In cloning, in contrast, reproduction is asexual--the cloned child is the product not of two but of one. He or she descends from one progenitor, not from two. Moreover, he is not begotten but rather made, the product of human will and artfulness. To be sure, two nurturing (i.e., non-genetic) parents could subsequently love a cloned child--though the fact that the child is related mostly to one of them, and is twin of only one of them, might also interfere with healthy relations within the home--between "parent" and twin-descendant, and between the "parents."

Many point out that cloned embryos, however, will only be used for commercially viable purposes, i.e., medicine, and never brought to term. What would you think of a measure that prohibited clones from being used to produce infants?

I don't believe that efforts to prohibit only so-called "reproductive" cloning can be successful. Once human cloned embryos exist in sufficient numbers in private laboratories, there's little question that they will be transferred in some cases to start clonal pregnancies. And if an illicit clonal pregnancy were to be discovered, a law that prohibited reproductive cloning could not be enforced without compulsory abortion, something no one would tolerate. If one is seriously interested in preventing reproductive cloning, one must stop the process before it starts. This, of course, is my own private view.
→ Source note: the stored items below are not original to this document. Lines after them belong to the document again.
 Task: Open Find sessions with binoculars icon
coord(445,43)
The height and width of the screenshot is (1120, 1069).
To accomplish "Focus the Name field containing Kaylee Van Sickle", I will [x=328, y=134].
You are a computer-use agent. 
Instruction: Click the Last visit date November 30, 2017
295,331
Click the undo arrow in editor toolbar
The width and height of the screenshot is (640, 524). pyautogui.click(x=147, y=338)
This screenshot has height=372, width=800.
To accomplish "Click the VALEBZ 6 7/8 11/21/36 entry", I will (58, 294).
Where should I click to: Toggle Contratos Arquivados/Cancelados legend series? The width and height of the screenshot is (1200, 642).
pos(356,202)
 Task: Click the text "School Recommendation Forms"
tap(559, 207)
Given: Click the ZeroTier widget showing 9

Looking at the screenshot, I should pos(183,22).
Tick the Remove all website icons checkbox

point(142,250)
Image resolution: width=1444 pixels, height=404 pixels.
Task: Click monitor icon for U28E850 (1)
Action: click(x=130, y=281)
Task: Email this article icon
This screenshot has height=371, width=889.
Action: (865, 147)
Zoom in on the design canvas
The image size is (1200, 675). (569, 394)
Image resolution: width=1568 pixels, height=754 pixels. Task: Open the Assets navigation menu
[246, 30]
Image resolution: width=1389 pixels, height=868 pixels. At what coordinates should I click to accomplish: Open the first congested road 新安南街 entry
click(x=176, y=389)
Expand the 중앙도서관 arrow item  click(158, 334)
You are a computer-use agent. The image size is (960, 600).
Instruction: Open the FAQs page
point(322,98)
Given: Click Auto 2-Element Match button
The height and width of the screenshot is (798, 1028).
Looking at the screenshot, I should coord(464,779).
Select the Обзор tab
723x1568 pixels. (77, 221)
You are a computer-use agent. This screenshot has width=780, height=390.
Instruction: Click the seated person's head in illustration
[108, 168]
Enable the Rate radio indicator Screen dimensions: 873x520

It does not represent the view of the council.

Will the committee address in-vitro fertilization, and the disposition of embryos created in that process in fertility clinics?

We haven't yet decided what topics we will address after we complete the discussion of cloning. We will, however, be monitoring embryonic and adult stem cell research, as the president has requested.

Both issues have split the pro-life/pro-choice camps and political right and left in unpredictable ways. Why don't the stem-cell question and cloning divide us along the same lines as, say, abortion?

In the case of abortion, one pits the life of the fetus against the interests of the pregnant woman. There are many people who favor a woman's legal right to an abortion, who nonetheless believe that a human embryo and fetus are not humanly nothing, and deserve respect and protection. In the absence of the countervailing woman's interest [as in stem cells or cloning], there is reluctance simply to exploit and destroy nascent human life.

More important, many people are concerned with the prospects for genetic engineering and eugenics, prospects tied to the laboratory experimentation on human embryonic life. Though a fair amount of the public debate regarding cloning has centered on the "life" questions, people across the political spectrum are worried about the dehumanizing dangers connected with some of the non-therapeutic uses of biomedical technologies.

Besides, one does not have to believe that an embryo is a person in order to be concerned about the meaning of embryo-farming, growing human embryos in other animals, and the like. We need to develop clear guidelines to shape our uses of these new powers, and liberals and conservatives both understand that.

If and when medical breakthroughs occur in other countries, and patients are helped by procedures coming out of cloning research, how do think any president can hold the moral line on cloning?

Many other countries have already banned human cloning, and there are efforts at the UN to make such a ban universal. By enacting a total ban on cloning, the United States has an opportunity to take the lead, not only in biotechnology but also in its moral practice, and this administration is trying to do just that. We should never rush into folly just because other nations are practicing it.